Крицкий появился также неожиданно и нанес два удара, нацеленных в лицо. Первый Разумовский блокировал, от второго увернулся, продолжая отступать, пока не уперся в стену.
«Твоя усталость и есть преимущество», — возникла догадка.
Можно попытаться использовать этот фактор против Марка. Надо подпустить его поближе, дав понять, что сил сопротивляться не осталось, а затем сбить подножкой и перевести на болевой…
…Как всегда, помятый, но довольный собой, первым из зала вышел Разумовский, чем вызвал неподдельное удивление майора Архангельского и остальных инструкторов. Следом с понурой головой и чуть прихрамывая, появился Марк, придерживающий вывихнутую левую руку. На щеке Крицкого красовался кровоподтек, нижняя губа была разбита — результат контрольного удара ногой после болевого приема Разумовского.
* * *
Разумовский и Крицкий допивали по второй бутылке нефильтрованного пива, предусмотрительно припасенного Марком, разговаривая о многом, но больше о жизни.

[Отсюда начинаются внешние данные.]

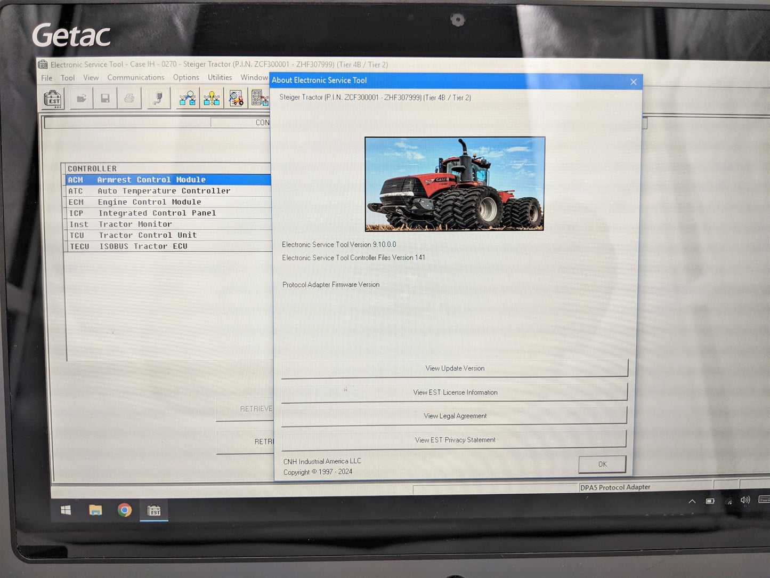Open the View Legal Agreement button
Image resolution: width=770 pixels, height=578 pixels.
[455, 416]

— Я, наверное, один из тех, кто попал в органы, можно сказать, случайно, — произнес Марк. — Сам и не помышлял о службе. Собственно, после окончания сверхсрочной в десантуре дал слово — с погонами покончено…
…Вернулся в конце сентября, как раз ко времени уборки поздней капусты, а там и ноябрь не за горами — а значит, можно закалывать свинью. Мамка одна не справлялась, возраст… силы уже не те, что раньше. Вот и решил: настала пора возвращаться домой. Да вот только дом, как оказалось, изменился до неузнаваемости. Некогда тихое и спокойное село, где каждый друг друга братом считал, превратилось в гниющую дыру. Теперь здесь процветали порок, наркомания и алкоголизм. Изменилось абсолютно все: жизненный уклад, ценности, понимание добра и зла…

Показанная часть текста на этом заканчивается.